#### DATA PROVIDED:
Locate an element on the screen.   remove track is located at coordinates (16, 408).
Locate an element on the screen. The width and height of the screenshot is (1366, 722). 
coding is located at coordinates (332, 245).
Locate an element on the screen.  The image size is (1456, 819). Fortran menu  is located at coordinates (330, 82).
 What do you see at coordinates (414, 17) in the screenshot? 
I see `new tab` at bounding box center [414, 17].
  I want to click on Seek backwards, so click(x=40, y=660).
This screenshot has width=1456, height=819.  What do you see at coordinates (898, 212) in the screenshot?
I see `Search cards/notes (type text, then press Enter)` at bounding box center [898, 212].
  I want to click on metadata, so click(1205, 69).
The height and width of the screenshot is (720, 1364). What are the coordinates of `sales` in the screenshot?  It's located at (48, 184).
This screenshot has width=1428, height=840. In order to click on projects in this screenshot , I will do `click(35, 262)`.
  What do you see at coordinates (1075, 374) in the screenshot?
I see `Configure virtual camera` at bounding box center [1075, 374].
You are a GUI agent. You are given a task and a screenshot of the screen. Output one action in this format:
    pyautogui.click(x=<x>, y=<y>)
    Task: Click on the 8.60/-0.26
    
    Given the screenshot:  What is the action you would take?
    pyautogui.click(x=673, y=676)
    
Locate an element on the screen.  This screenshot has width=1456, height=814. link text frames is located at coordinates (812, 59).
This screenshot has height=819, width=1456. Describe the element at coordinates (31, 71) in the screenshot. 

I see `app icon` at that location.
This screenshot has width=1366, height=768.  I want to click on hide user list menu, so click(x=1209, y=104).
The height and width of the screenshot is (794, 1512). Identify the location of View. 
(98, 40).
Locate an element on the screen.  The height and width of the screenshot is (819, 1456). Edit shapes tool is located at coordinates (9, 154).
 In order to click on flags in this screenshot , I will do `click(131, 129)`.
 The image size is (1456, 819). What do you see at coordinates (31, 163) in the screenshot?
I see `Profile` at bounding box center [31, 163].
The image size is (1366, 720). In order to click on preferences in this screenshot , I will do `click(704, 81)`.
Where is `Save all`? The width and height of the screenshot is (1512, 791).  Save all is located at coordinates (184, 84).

#### JOB:
Return every line of the material above that contains the string "image". Case counts.

#### WORKED SOLUTION:
Locate an element on the screen.  The image size is (1456, 819). Fortran menu  is located at coordinates (330, 82).
 The image size is (1456, 819). What do you see at coordinates (31, 163) in the screenshot?
The image size is (1366, 720). In order to click on preferences in this screenshot , I will do `click(704, 81)`.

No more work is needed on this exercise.